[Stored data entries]
■ ■ ■ ■ ■ ■ ■
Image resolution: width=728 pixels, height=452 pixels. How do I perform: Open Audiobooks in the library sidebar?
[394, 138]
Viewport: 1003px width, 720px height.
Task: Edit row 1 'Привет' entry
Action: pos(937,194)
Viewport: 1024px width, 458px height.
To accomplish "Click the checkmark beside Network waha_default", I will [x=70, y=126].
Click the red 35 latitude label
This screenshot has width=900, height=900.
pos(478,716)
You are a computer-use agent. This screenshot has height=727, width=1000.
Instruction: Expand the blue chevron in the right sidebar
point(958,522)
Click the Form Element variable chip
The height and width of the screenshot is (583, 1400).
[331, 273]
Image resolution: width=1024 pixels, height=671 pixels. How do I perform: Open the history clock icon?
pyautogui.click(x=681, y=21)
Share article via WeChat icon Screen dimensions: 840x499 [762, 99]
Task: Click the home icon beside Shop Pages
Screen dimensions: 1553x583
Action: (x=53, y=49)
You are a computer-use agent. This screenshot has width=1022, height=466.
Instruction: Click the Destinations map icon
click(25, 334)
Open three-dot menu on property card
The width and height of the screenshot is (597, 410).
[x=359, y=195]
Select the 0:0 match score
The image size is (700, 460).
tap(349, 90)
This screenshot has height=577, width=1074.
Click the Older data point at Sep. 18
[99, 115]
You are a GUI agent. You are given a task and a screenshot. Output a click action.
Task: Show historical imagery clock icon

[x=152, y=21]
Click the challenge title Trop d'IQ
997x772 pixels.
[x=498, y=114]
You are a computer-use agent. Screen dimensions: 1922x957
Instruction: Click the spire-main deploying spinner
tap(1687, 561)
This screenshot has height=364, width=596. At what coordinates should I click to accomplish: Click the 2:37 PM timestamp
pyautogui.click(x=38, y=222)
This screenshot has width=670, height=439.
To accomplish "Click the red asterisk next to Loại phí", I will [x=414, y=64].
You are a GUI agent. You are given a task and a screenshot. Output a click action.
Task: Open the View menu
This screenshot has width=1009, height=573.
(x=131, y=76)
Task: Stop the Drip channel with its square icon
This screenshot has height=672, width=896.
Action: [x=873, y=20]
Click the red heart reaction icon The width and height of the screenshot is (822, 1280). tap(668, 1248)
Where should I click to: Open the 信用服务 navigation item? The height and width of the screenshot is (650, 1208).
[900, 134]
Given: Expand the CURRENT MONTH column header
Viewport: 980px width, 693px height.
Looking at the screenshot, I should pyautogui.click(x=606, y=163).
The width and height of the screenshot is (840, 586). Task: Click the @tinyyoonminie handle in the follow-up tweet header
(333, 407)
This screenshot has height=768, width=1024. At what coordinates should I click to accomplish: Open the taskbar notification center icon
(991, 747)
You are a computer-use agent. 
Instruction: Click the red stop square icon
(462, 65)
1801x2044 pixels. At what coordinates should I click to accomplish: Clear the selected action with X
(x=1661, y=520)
■ ■ ■ ■ ■ ■ ■
== WORK REQUEST ==
Please retype the data exactly as it stands, from its first line down to the line that contains "Viewport: 1024px width, 458px height.", then stop.

== RESPONSE TO THIS TASK ==
Image resolution: width=728 pixels, height=452 pixels. How do I perform: Open Audiobooks in the library sidebar?
[394, 138]
Viewport: 1003px width, 720px height.
Task: Edit row 1 'Привет' entry
Action: pos(937,194)
Viewport: 1024px width, 458px height.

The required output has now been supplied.